— start —
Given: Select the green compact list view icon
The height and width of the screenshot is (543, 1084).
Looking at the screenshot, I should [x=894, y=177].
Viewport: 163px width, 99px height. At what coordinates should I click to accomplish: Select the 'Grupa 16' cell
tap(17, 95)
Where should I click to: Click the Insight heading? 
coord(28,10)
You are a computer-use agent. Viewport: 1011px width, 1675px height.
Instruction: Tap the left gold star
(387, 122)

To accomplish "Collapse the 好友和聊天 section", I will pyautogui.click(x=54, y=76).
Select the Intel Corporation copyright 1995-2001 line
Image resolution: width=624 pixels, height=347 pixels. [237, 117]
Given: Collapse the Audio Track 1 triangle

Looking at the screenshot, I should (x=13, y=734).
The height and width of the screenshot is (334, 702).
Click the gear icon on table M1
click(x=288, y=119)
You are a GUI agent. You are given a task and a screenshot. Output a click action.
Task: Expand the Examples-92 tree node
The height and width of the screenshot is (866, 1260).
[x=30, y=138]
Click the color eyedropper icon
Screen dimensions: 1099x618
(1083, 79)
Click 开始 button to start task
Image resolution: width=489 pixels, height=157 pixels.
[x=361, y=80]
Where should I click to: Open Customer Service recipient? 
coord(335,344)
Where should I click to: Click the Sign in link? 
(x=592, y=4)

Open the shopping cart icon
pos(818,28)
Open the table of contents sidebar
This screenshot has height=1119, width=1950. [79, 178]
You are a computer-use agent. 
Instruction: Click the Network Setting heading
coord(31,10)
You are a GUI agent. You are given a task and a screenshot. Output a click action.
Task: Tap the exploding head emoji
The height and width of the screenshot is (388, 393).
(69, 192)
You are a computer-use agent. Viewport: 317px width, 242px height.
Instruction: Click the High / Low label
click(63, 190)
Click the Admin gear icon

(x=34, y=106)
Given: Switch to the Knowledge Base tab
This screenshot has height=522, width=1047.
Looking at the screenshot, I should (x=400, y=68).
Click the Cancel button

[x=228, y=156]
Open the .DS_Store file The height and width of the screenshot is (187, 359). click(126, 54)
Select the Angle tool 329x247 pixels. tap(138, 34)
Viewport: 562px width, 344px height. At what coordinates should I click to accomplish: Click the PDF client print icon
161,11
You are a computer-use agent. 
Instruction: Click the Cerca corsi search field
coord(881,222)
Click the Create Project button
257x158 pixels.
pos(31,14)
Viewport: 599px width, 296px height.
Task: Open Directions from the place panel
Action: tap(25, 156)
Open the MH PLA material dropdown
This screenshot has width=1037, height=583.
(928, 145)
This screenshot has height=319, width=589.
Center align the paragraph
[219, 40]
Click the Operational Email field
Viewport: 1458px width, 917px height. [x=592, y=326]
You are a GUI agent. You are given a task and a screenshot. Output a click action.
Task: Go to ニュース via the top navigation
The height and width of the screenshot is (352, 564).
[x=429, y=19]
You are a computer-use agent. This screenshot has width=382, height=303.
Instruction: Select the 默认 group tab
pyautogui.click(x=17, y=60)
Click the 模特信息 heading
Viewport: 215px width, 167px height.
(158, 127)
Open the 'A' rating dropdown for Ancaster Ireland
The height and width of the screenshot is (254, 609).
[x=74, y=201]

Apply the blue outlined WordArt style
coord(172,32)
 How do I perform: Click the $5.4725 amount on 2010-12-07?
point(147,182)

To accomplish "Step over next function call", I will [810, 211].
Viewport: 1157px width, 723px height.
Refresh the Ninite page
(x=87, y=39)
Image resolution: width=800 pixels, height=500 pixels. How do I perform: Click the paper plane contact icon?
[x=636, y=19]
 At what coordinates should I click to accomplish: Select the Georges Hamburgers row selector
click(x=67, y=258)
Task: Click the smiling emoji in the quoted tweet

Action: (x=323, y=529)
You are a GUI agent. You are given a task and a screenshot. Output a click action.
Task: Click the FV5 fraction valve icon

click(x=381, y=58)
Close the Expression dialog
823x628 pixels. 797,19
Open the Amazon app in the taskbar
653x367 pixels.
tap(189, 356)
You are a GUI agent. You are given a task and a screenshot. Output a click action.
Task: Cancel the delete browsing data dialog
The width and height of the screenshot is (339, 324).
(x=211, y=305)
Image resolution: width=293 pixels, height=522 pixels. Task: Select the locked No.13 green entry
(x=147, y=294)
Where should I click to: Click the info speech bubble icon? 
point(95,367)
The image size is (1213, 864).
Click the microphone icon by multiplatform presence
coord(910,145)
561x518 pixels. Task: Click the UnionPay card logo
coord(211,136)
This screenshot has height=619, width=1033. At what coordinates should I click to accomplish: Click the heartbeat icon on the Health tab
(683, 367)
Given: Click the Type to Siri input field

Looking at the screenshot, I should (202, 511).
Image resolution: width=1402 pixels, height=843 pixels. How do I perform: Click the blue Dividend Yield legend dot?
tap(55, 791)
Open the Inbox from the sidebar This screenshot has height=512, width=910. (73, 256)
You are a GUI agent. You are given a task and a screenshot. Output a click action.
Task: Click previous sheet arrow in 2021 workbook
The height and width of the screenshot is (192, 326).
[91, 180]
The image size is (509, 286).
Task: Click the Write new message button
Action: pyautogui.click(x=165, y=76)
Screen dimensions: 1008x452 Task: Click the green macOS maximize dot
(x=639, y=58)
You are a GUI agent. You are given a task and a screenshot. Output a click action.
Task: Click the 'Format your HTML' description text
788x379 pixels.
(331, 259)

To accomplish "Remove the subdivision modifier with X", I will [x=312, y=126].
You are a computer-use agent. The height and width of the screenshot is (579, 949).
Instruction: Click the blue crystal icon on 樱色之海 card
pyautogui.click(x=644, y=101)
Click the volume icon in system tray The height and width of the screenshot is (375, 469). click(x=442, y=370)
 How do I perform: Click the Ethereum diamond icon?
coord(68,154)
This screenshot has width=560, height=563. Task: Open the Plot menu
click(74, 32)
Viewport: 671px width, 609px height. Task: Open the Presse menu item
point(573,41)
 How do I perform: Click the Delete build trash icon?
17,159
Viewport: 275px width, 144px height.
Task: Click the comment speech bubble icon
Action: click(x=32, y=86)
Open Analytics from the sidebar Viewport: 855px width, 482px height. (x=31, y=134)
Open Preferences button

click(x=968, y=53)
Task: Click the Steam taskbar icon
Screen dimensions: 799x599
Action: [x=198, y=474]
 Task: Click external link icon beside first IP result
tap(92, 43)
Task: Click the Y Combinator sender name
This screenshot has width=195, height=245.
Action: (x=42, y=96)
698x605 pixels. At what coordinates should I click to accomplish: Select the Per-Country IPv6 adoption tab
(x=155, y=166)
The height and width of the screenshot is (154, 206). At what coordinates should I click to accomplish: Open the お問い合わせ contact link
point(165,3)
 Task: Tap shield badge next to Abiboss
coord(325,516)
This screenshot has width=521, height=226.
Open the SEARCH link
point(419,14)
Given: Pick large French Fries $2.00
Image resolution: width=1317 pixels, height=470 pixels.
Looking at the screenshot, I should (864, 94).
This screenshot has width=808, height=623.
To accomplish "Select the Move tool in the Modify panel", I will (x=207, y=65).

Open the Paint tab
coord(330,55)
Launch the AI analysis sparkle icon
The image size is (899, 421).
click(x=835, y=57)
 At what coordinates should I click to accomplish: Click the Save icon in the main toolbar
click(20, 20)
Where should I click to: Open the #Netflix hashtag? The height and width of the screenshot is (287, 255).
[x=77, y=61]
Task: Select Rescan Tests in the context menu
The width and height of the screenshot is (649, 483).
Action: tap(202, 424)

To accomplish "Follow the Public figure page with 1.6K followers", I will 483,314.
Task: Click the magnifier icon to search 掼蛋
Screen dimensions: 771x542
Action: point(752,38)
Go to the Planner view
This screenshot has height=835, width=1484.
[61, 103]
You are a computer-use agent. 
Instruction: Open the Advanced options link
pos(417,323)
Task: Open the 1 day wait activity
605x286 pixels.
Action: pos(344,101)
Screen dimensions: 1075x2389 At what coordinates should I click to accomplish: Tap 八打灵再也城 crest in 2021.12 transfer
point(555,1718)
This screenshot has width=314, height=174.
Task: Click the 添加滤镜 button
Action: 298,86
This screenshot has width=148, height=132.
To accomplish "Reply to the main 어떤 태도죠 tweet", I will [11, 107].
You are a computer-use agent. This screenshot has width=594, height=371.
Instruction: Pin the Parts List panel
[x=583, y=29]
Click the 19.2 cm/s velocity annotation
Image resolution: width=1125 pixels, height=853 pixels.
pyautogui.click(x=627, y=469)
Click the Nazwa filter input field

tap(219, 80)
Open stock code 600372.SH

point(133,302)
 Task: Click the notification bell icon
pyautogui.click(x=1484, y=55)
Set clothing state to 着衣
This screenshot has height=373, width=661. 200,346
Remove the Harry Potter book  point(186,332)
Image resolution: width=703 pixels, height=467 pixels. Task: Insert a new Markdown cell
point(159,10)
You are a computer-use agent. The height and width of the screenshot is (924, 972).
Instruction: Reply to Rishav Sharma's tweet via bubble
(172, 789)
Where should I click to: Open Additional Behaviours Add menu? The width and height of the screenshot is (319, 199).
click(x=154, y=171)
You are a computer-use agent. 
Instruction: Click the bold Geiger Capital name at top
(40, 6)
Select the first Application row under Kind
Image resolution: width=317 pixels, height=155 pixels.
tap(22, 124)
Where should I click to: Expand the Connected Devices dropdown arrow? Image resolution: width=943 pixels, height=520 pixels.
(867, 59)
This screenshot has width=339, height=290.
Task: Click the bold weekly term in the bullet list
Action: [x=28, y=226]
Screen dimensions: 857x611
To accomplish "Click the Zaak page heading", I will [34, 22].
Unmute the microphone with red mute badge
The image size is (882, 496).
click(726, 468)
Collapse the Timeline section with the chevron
— end —
## DIRECTIONS
Please transcribe the entries from the line with "has width=594, height=371." to the line with "This screenshot has height=373, width=661.", keeping every character as it appears.

## TASK SOLUTION
You are a computer-use agent. This screenshot has width=594, height=371.
Instruction: Pin the Parts List panel
[x=583, y=29]
Click the 19.2 cm/s velocity annotation
Image resolution: width=1125 pixels, height=853 pixels.
pyautogui.click(x=627, y=469)
Click the Nazwa filter input field

tap(219, 80)
Open stock code 600372.SH

point(133,302)
 Task: Click the notification bell icon
pyautogui.click(x=1484, y=55)
Set clothing state to 着衣
This screenshot has height=373, width=661. 200,346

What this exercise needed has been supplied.